§ **GOAL**
Copy the records below verbatim, from the line containing "Create a new" through the line containing "(x=380, y=83)", both lines included.

--- Start ---

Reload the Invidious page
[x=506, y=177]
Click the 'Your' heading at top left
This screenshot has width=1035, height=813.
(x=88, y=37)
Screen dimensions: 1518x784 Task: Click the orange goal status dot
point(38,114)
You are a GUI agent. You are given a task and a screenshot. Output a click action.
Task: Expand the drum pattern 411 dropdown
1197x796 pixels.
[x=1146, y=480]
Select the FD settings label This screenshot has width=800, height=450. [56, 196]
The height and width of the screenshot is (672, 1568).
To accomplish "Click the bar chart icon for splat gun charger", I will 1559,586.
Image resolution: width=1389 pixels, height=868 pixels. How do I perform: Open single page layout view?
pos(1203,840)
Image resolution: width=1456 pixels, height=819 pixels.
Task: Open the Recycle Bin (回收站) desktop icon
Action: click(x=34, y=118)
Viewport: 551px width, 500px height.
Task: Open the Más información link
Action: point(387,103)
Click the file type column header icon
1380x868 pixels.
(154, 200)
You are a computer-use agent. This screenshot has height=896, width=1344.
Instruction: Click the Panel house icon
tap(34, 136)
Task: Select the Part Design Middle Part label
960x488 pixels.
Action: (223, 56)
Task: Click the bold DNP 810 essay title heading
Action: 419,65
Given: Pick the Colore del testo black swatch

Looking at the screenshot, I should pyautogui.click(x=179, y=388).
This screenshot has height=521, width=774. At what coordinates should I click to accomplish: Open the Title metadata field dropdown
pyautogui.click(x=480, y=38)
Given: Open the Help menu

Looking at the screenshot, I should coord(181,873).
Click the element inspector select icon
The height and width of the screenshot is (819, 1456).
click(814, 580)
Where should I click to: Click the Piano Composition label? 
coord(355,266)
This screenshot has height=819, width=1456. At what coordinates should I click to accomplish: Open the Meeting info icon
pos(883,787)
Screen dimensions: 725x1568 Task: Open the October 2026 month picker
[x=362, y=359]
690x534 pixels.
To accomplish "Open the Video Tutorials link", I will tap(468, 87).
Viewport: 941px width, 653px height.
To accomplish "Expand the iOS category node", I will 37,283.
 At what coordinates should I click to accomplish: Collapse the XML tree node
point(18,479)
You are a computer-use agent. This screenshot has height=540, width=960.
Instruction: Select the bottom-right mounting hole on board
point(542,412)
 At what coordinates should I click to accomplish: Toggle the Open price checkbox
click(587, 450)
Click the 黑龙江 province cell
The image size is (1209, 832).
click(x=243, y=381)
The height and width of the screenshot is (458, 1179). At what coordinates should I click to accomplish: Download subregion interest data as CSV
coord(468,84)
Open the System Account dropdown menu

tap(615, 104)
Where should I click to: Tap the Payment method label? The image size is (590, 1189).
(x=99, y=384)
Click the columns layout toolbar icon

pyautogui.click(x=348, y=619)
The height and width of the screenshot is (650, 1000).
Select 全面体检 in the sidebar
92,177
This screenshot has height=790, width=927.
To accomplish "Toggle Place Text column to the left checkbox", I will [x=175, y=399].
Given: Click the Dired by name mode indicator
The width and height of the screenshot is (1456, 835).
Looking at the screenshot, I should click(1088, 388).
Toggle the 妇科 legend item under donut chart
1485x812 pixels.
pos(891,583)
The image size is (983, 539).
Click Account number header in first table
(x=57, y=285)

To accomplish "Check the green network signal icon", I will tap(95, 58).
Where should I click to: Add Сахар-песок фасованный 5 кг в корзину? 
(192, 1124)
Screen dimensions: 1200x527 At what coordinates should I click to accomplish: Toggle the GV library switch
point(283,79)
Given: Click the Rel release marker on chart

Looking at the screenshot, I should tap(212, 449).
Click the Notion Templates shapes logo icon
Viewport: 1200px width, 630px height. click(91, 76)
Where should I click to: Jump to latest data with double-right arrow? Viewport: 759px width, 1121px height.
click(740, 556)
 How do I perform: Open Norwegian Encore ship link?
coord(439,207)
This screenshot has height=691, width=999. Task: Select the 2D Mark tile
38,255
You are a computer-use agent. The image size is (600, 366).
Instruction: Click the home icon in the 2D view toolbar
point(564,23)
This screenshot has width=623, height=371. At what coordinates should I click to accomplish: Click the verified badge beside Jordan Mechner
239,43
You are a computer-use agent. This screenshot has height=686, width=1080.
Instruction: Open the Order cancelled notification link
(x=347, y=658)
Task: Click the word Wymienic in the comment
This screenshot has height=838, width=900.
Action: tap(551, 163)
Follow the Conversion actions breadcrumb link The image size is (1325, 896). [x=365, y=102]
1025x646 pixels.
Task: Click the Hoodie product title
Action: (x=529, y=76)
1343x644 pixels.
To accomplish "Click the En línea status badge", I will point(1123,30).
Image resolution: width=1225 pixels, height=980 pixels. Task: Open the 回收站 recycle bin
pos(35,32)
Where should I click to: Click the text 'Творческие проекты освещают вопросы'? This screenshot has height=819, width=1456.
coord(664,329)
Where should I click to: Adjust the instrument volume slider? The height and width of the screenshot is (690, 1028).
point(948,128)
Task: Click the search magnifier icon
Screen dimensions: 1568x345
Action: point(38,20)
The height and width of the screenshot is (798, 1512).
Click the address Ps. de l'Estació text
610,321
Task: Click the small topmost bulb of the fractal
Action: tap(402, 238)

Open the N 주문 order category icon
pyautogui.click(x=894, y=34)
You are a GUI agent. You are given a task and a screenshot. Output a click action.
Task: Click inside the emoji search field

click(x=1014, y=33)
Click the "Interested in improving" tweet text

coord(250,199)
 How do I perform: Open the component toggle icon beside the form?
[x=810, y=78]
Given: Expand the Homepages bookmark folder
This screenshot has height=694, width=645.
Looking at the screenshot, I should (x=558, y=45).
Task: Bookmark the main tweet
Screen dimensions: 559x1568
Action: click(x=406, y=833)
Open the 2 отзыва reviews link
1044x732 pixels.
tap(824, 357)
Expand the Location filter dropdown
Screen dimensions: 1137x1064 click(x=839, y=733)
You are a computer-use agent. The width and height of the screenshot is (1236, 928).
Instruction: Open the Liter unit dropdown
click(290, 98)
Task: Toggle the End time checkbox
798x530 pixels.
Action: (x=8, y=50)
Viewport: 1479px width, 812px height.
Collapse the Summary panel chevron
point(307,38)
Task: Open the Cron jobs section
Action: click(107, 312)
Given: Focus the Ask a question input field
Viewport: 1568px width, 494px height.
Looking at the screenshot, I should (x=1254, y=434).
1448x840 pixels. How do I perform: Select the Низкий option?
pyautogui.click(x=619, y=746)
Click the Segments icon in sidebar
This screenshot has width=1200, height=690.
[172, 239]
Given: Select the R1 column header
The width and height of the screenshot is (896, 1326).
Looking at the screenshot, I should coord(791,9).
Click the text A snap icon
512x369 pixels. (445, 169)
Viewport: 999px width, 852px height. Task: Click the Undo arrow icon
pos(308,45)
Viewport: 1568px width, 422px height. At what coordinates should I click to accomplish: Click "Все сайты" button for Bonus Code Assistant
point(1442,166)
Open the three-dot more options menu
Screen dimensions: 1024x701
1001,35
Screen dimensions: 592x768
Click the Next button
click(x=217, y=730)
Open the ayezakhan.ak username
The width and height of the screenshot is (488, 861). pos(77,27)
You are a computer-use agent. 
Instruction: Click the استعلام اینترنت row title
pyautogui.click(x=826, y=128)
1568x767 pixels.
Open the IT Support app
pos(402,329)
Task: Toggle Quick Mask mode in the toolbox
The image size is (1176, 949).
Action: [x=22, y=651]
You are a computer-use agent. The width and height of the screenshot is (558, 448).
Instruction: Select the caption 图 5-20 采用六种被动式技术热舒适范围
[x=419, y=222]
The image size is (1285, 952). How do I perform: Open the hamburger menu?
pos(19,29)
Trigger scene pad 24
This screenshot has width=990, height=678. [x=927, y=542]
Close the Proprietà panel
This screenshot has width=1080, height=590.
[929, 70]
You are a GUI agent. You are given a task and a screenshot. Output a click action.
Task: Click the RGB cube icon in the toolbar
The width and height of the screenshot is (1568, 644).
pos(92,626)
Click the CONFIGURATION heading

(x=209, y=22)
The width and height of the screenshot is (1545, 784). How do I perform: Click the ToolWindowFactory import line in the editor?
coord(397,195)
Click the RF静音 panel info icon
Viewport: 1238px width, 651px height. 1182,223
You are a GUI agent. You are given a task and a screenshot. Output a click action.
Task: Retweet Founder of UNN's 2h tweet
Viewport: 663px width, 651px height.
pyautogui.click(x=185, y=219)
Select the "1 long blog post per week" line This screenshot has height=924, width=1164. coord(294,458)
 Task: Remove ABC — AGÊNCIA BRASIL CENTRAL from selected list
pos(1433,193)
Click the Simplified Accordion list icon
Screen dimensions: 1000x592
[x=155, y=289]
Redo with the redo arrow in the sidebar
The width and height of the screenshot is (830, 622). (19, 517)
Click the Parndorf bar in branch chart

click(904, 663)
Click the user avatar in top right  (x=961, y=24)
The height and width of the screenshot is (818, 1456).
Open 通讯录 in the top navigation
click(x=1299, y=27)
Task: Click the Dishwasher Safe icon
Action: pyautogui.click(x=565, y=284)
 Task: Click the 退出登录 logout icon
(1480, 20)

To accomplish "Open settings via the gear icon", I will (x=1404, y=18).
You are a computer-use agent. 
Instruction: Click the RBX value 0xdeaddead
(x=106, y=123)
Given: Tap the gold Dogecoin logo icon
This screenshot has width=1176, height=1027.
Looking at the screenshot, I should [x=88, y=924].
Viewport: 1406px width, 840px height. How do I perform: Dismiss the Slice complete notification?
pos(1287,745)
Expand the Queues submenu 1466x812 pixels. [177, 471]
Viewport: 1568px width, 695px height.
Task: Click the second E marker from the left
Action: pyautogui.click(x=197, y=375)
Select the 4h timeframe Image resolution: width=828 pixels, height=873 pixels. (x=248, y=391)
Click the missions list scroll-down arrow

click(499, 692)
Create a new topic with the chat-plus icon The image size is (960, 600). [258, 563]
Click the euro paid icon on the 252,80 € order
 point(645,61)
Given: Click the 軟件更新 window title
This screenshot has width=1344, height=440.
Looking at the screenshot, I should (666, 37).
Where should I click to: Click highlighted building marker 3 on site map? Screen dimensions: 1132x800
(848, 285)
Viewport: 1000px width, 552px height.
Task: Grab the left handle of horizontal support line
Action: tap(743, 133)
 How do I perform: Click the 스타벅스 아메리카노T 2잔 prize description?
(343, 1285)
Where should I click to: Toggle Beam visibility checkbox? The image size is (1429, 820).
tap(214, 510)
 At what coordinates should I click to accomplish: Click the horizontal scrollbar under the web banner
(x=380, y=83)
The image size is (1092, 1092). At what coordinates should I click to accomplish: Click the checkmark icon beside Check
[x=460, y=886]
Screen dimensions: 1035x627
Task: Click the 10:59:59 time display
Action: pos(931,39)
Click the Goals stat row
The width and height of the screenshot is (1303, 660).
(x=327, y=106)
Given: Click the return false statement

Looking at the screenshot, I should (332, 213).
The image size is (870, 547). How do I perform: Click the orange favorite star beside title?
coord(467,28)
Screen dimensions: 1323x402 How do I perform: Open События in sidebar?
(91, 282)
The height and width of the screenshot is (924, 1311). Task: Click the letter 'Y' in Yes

--- End ---

§ **COMPLETED TASK**
Create a new topic with the chat-plus icon The image size is (960, 600). [258, 563]
Click the euro paid icon on the 252,80 € order
 point(645,61)
Given: Click the 軟件更新 window title
This screenshot has width=1344, height=440.
Looking at the screenshot, I should (666, 37).
Where should I click to: Click highlighted building marker 3 on site map? Screen dimensions: 1132x800
(848, 285)
Viewport: 1000px width, 552px height.
Task: Grab the left handle of horizontal support line
Action: tap(743, 133)
 How do I perform: Click the 스타벅스 아메리카노T 2잔 prize description?
(343, 1285)
Where should I click to: Toggle Beam visibility checkbox? The image size is (1429, 820).
tap(214, 510)
 At what coordinates should I click to accomplish: Click the horizontal scrollbar under the web banner
(x=380, y=83)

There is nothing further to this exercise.